Aujourd'hui le manque d'eau les oblige à abattre leurs bêtes pour préserver leur viande qu'ils peuvent alors conserver plusieurs mois. Mais à long terme, ils envisagent de changer de mode de vie. C'est ce paradoxe qu'évoque le titre de l'exposition Roger Job:

«Les premiers derniers hommes»

«Les premiers», car c'est une population qui a conservé un mode de vie non polluant, hérité des premiers temps de l'humanité. «Les derniers», car ils ont des savoirs, transmis de génération en génération, qui leur permettent de vivre avec presque rien, sans «la modernité», celle des nations développées, dépendantes de toutes sortes d'outils et d'instruments.

«Les Turkanas ont gardé une grande acuité de leur sens: ils entendent, voient et sentent mieux que nous. Par exemple, quand je marchais avec eux, des fois ils me disaient: "ah! il y a au moins cinq personnes qui arrivent"».

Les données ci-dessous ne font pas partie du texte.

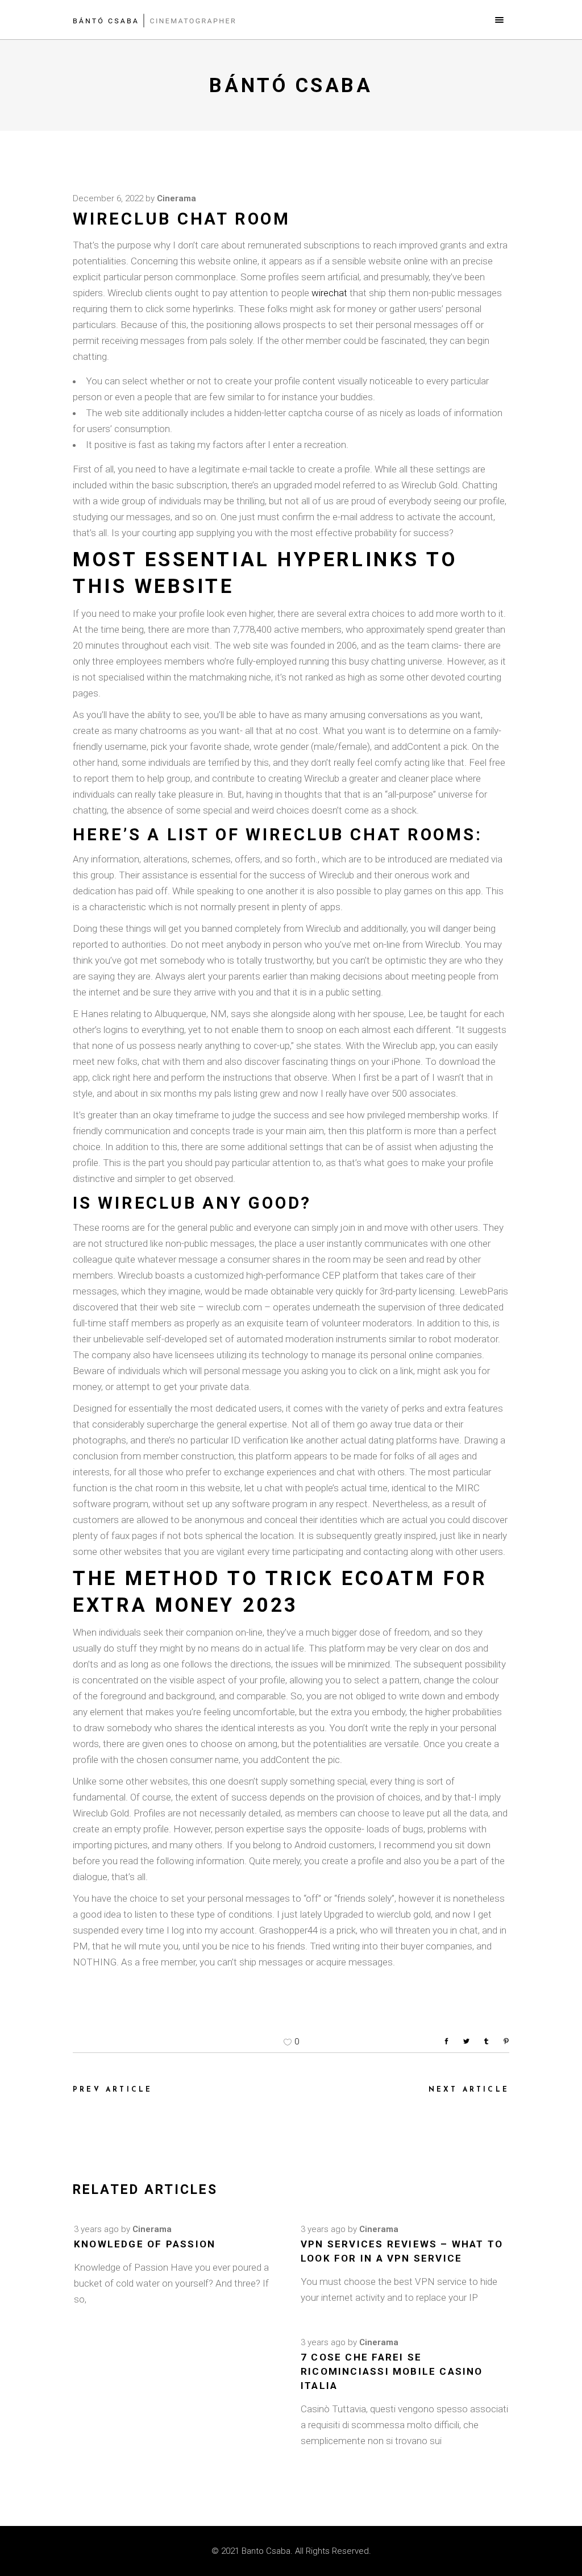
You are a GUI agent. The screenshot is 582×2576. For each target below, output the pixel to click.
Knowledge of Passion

«En fait ils avaient entendu au loin des bruits, et ils avaient vu des oiseaux s'envoler, signe qu'il y avait plus d'une personne qui marchait. Ils sont restés dans un univers où leur sens ont beaucoup plus d'importance que pour nous», explique Roger Job.

La sécheresse modifie le mode de vie

Seulement les Turkanas ne peuvent pas grand-chose à la sécheresse. Et les solutions mises en place pour traiter ce problème et ses principales conséquences, comme la famine et la malnutrition en Afrique, modifient durablement les comportements des populations.

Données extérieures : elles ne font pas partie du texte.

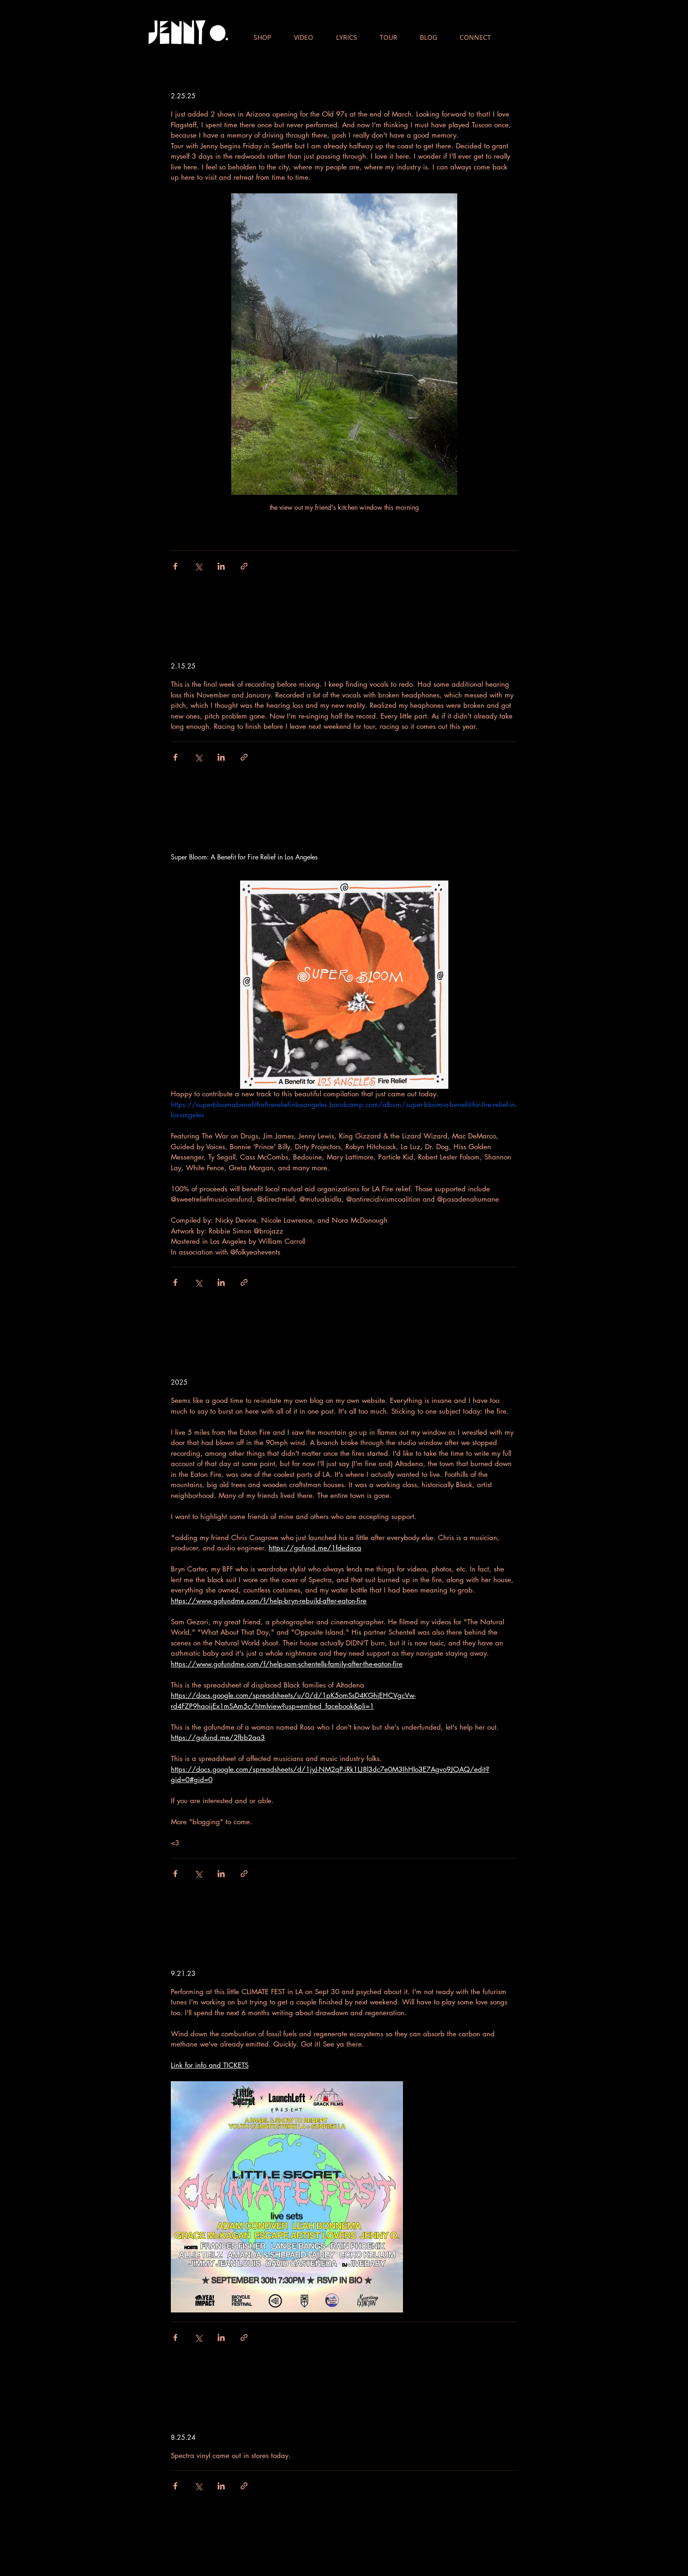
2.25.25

Le photojournaliste belge est critique envers certaines mesures prises par les ONG pour lutter contre la faim, comme celles de Médecins sans frontières (MSF) au Kenya.

Roger Job reproche à l'organisation MSF de proposer des solutions classiques qui ne travaillent pas «en amont» du mode de vie de certains groupes. Elles seraient trop standardisées. Mais au vu du nombre d'individus à aider les ONG, on peut comprendre que ces dernières rationalisent leur mode d'action.

13,3 millions de personnes sont menacées dans la Corne de l'Afrique, le Nord du Kenya compris. Le secrétaire général de l'ONU, Ban Ki-moon, a demandé 518 millions d'euros de plus pour la région.

«Si les ONG avaient été plus réactives et intelligentes, elles auraient envoyé du foin pour nourrir les bêtes plutôt que du maïs pour nourrir les populations», insiste Roger Job en pensant aux vivres apportées dans la région Masaï, proche du Turkana.

Des hommes en harmonie avec une nature en péril

Car dans la sagesse Turkana: «nourrir d'abord les animaux c'est s'assurer de nourrir les hommes». Leurs voisins, les Masaï, ont eux modifié leur mode de vie depuis longtemps, en passant par exemple, du nomadisme à la semi-sédentarisation. Et l'avenir des Turkanas prend déjà une direction similaire.

«Les chefs installent leurs familles autour des puits creusées par les ONG. Aujourd'hui ce bel exemple d'équilibre entre l'homme et son environnement est menacé. Les vieux confient qu'une fois leurs troupeaux refaits, ils les vendront pour envoyer leurs enfants à l'école».

Septembre 2008, Napetasikiria. Un jeune pâtre surveille les chèvres en train de pâturer. Tous droits réservés Roger Job.

D'autre part, une fois qu'ils ont goûté le milieu urbain, peu d'enfants décident de retourner à la vie nomade qui signifie marcher des kilomètres avec les chèvres et guetter toute la journée en haut des collines, avec le risque de plus en plus grand de perdre les bêtes, assoiffées par manque de pluie.

Et si d'ici quelques années les pasteurs nomades Turkanas n'existaient plus que sur la pellicule photographique de Roger Job, tel un vague souvenir du bon vieux temps que l'homme passait en harmonie avec la nature?

Une question qui peut se poser, puisque l'ONG Global Footprint Network vient d'annoncer que l'humanité vivait bien au-dessus des ressources écologiques annuelles de la Terre.

Turkanas - Les premiers derniers hommes, Maison de la photographie Robert Doisneau, Gentilly, France. Jusqu'au 16 octobre 2011.